Prahara tambang di ibu kota baru

Sengketa lahan dan kematian akibat lubang-lubang tambang mesti jadi perhatian pemerintah saat membangun ibu kota negara yang baru.

Ilustrasi penambangan batu bara. Alinea.id/Bagus Priyo

Rusdin, 39 tahun, kian gelisah saat mendengar kabar sebagian wilayah Kutai Kartanegara bakal jadi lokasi ibu kota negara (IKN) baru. Kepala Desa Sungai Payang, Loa Kulu, Kutai Kartanegara, Kalimantan Timur, itu khawatir lahan milik warga desanya tercaplok tanpa ganti rugi untuk IKN. 

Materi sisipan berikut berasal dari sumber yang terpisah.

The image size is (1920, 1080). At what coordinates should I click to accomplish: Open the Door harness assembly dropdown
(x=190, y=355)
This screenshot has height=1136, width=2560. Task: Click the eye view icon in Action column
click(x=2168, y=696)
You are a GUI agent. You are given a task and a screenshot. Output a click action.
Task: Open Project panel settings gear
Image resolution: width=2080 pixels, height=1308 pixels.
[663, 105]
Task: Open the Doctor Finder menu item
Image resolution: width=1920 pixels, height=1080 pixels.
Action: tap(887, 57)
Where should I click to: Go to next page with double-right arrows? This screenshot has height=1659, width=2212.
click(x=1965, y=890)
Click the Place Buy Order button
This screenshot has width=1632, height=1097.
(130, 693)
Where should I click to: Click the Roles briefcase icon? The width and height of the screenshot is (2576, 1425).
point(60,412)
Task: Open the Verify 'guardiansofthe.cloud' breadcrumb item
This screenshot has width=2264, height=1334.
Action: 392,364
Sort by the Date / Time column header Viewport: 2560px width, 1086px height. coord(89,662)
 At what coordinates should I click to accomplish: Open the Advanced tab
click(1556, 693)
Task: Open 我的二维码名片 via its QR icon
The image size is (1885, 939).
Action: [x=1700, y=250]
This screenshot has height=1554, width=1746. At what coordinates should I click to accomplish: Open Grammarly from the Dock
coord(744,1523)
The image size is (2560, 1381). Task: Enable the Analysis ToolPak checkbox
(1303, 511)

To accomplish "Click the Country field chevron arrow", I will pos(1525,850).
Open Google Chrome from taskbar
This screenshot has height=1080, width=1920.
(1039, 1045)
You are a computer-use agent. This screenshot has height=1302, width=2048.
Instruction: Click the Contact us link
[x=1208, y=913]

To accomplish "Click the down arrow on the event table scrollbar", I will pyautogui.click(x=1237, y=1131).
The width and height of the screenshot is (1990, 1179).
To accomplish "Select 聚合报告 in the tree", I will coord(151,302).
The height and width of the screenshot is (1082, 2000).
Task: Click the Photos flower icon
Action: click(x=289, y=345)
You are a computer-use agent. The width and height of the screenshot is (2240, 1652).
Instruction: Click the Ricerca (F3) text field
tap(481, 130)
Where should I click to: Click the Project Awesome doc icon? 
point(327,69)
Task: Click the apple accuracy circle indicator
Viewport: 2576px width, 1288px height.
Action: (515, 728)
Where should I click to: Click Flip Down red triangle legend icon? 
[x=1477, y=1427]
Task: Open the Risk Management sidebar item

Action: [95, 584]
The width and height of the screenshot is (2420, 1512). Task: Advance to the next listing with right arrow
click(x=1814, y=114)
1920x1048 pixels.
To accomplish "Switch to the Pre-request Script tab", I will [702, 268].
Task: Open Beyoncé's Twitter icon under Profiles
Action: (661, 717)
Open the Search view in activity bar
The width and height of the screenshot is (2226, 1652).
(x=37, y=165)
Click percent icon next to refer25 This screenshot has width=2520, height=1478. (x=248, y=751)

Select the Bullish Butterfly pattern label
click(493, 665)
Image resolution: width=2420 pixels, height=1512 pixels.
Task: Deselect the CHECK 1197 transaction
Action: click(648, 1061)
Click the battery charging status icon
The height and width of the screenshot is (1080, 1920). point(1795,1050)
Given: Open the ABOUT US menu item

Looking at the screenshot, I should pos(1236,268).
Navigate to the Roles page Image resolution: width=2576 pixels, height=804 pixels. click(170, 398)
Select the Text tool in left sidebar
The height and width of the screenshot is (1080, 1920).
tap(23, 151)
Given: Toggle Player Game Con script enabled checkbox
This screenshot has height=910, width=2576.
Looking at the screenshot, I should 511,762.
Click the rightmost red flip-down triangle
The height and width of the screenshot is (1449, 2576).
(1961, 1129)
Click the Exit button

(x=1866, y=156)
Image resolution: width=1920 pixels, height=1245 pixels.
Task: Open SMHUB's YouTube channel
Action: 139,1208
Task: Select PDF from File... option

Apalagi, kata Rusdin, sengketa lahan antara warga desa dan perusahaan tambang batu bara yang beroperasi di desanya, PT Multi Harapan Utama (MHU), tak kunjung usai. Padahal, konflik lahan di Desa Sungai Payang sudah mengemuka sejak 2014. 

"Banyak warga desa datang berbondong-bondong ke saya mempermasalahkan ganti rugi yang tidak sesuai," ungkap Rusdin saat berbincang dengan Alinea.id, Senin (31/5).

Mengacu pada dokumen Perjanjian Karya Pengusahaan Pertambangan Batu Bara (PKP2B) yang dikantongi PT MHU, menurut Nurdin, perusahaan itu punya izin mengelola lahan konsesi seluas 10.000 hektare di Desa Sungai Payang. 

Izin operasi PT MHU hanya sampai 2025. Namun, perusahaan tersebut telah mengajukan perpanjangan izin operasi ke Kementerian Energi dan Sumber Daya Mineral (ESDM) pada 29 Juni 2020. "Aktivitasnya saat ini baru sekitar empat ribuan hektare," kata Rusdin.